Challenge:
Edit the data below so that every "GUI agent" becomes "interface agent", with nothing else changed.

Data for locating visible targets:
━━━━━━━━━━

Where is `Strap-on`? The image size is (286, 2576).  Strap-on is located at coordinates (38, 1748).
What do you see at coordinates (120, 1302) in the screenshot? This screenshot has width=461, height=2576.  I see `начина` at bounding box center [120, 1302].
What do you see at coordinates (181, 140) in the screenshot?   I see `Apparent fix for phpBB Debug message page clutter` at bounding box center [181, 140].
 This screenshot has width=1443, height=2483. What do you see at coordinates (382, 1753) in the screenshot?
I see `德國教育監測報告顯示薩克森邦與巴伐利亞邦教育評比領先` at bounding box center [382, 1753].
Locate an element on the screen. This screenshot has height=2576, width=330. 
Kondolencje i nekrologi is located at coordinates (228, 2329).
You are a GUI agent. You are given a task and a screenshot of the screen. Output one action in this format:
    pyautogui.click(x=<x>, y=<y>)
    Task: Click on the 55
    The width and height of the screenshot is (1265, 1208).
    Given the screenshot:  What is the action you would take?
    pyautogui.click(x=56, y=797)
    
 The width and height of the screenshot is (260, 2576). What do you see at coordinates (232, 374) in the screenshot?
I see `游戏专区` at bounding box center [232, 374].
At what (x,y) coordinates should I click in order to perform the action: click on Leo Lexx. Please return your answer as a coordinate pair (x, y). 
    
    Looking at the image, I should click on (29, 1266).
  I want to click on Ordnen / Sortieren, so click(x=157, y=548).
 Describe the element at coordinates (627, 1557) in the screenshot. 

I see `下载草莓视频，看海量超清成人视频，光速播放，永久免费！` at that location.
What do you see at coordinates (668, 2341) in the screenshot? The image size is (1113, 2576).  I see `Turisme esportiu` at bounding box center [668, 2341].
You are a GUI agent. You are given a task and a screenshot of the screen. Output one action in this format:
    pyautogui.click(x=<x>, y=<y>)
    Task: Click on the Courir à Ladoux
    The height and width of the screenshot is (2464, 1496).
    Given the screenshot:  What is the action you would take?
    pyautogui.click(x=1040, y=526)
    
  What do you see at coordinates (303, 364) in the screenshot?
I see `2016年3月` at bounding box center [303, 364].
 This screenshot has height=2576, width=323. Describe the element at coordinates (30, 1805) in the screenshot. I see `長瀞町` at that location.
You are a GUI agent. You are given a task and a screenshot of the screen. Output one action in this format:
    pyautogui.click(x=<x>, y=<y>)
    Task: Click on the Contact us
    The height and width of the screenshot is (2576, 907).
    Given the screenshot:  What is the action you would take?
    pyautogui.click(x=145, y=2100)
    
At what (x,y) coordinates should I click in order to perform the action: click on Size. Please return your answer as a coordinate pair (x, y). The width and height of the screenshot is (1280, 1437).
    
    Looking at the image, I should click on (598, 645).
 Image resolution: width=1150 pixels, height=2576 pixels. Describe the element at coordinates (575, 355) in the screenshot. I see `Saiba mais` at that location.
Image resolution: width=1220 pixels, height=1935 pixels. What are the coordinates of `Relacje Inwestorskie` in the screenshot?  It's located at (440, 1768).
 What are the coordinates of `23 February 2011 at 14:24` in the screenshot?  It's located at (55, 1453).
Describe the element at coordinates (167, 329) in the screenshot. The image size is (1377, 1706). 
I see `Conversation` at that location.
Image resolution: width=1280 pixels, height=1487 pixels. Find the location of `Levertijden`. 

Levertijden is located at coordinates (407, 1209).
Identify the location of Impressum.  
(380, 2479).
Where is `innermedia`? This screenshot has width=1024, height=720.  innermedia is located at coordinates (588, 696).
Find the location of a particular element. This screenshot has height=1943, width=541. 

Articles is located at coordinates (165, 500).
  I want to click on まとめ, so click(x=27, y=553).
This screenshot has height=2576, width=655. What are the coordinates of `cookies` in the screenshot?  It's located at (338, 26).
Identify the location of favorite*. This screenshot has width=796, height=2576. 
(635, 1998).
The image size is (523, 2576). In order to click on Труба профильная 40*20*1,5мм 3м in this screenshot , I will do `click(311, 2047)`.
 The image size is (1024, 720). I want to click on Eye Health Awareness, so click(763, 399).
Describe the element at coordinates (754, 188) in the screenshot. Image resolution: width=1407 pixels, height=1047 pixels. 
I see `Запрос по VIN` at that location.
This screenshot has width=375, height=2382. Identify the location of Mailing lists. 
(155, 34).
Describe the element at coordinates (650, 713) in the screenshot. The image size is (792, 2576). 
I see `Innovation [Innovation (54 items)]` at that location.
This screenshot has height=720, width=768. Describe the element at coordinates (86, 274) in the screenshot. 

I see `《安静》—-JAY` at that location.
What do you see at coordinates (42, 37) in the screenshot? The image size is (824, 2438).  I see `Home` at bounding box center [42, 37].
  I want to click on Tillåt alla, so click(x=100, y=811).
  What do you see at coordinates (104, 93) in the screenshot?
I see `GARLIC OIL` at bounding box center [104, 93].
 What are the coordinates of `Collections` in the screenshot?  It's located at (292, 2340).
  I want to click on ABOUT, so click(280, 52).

━━━━━━━━━━

Result of this task:
Where is `Strap-on`? The image size is (286, 2576).  Strap-on is located at coordinates (38, 1748).
What do you see at coordinates (120, 1302) in the screenshot? This screenshot has width=461, height=2576.  I see `начина` at bounding box center [120, 1302].
What do you see at coordinates (181, 140) in the screenshot?   I see `Apparent fix for phpBB Debug message page clutter` at bounding box center [181, 140].
 This screenshot has width=1443, height=2483. What do you see at coordinates (382, 1753) in the screenshot?
I see `德國教育監測報告顯示薩克森邦與巴伐利亞邦教育評比領先` at bounding box center [382, 1753].
Locate an element on the screen. This screenshot has height=2576, width=330. 
Kondolencje i nekrologi is located at coordinates (228, 2329).
You are a interface agent. You are given a task and a screenshot of the screen. Output one action in this format:
    pyautogui.click(x=<x>, y=<y>)
    Task: Click on the 55
    The width and height of the screenshot is (1265, 1208).
    Given the screenshot:  What is the action you would take?
    pyautogui.click(x=56, y=797)
    
 The width and height of the screenshot is (260, 2576). What do you see at coordinates (232, 374) in the screenshot?
I see `游戏专区` at bounding box center [232, 374].
At what (x,y) coordinates should I click in order to perform the action: click on Leo Lexx. Please return your answer as a coordinate pair (x, y). 
    
    Looking at the image, I should click on (29, 1266).
  I want to click on Ordnen / Sortieren, so click(x=157, y=548).
 Describe the element at coordinates (627, 1557) in the screenshot. 

I see `下载草莓视频，看海量超清成人视频，光速播放，永久免费！` at that location.
What do you see at coordinates (668, 2341) in the screenshot? The image size is (1113, 2576).  I see `Turisme esportiu` at bounding box center [668, 2341].
You are a interface agent. You are given a task and a screenshot of the screen. Output one action in this format:
    pyautogui.click(x=<x>, y=<y>)
    Task: Click on the Courir à Ladoux
    The height and width of the screenshot is (2464, 1496).
    Given the screenshot:  What is the action you would take?
    pyautogui.click(x=1040, y=526)
    
  What do you see at coordinates (303, 364) in the screenshot?
I see `2016年3月` at bounding box center [303, 364].
 This screenshot has height=2576, width=323. Describe the element at coordinates (30, 1805) in the screenshot. I see `長瀞町` at that location.
You are a interface agent. You are given a task and a screenshot of the screen. Output one action in this format:
    pyautogui.click(x=<x>, y=<y>)
    Task: Click on the Contact us
    The height and width of the screenshot is (2576, 907).
    Given the screenshot:  What is the action you would take?
    pyautogui.click(x=145, y=2100)
    
At what (x,y) coordinates should I click in order to perform the action: click on Size. Please return your answer as a coordinate pair (x, y). The width and height of the screenshot is (1280, 1437).
    
    Looking at the image, I should click on (598, 645).
 Image resolution: width=1150 pixels, height=2576 pixels. Describe the element at coordinates (575, 355) in the screenshot. I see `Saiba mais` at that location.
Image resolution: width=1220 pixels, height=1935 pixels. What are the coordinates of `Relacje Inwestorskie` in the screenshot?  It's located at (440, 1768).
 What are the coordinates of `23 February 2011 at 14:24` in the screenshot?  It's located at (55, 1453).
Describe the element at coordinates (167, 329) in the screenshot. The image size is (1377, 1706). 
I see `Conversation` at that location.
Image resolution: width=1280 pixels, height=1487 pixels. Find the location of `Levertijden`. 

Levertijden is located at coordinates (407, 1209).
Identify the location of Impressum.  
(380, 2479).
Where is `innermedia`? This screenshot has width=1024, height=720.  innermedia is located at coordinates (588, 696).
Find the location of a particular element. This screenshot has height=1943, width=541. 

Articles is located at coordinates (165, 500).
  I want to click on まとめ, so click(x=27, y=553).
This screenshot has height=2576, width=655. What are the coordinates of `cookies` in the screenshot?  It's located at (338, 26).
Identify the location of favorite*. This screenshot has width=796, height=2576. 
(635, 1998).
The image size is (523, 2576). In order to click on Труба профильная 40*20*1,5мм 3м in this screenshot , I will do `click(311, 2047)`.
 The image size is (1024, 720). I want to click on Eye Health Awareness, so click(763, 399).
Describe the element at coordinates (754, 188) in the screenshot. Image resolution: width=1407 pixels, height=1047 pixels. 
I see `Запрос по VIN` at that location.
This screenshot has width=375, height=2382. Identify the location of Mailing lists. 
(155, 34).
Describe the element at coordinates (650, 713) in the screenshot. The image size is (792, 2576). 
I see `Innovation [Innovation (54 items)]` at that location.
This screenshot has height=720, width=768. Describe the element at coordinates (86, 274) in the screenshot. 

I see `《安静》—-JAY` at that location.
What do you see at coordinates (42, 37) in the screenshot? The image size is (824, 2438).  I see `Home` at bounding box center [42, 37].
  I want to click on Tillåt alla, so click(x=100, y=811).
  What do you see at coordinates (104, 93) in the screenshot?
I see `GARLIC OIL` at bounding box center [104, 93].
 What are the coordinates of `Collections` in the screenshot?  It's located at (292, 2340).
  I want to click on ABOUT, so click(280, 52).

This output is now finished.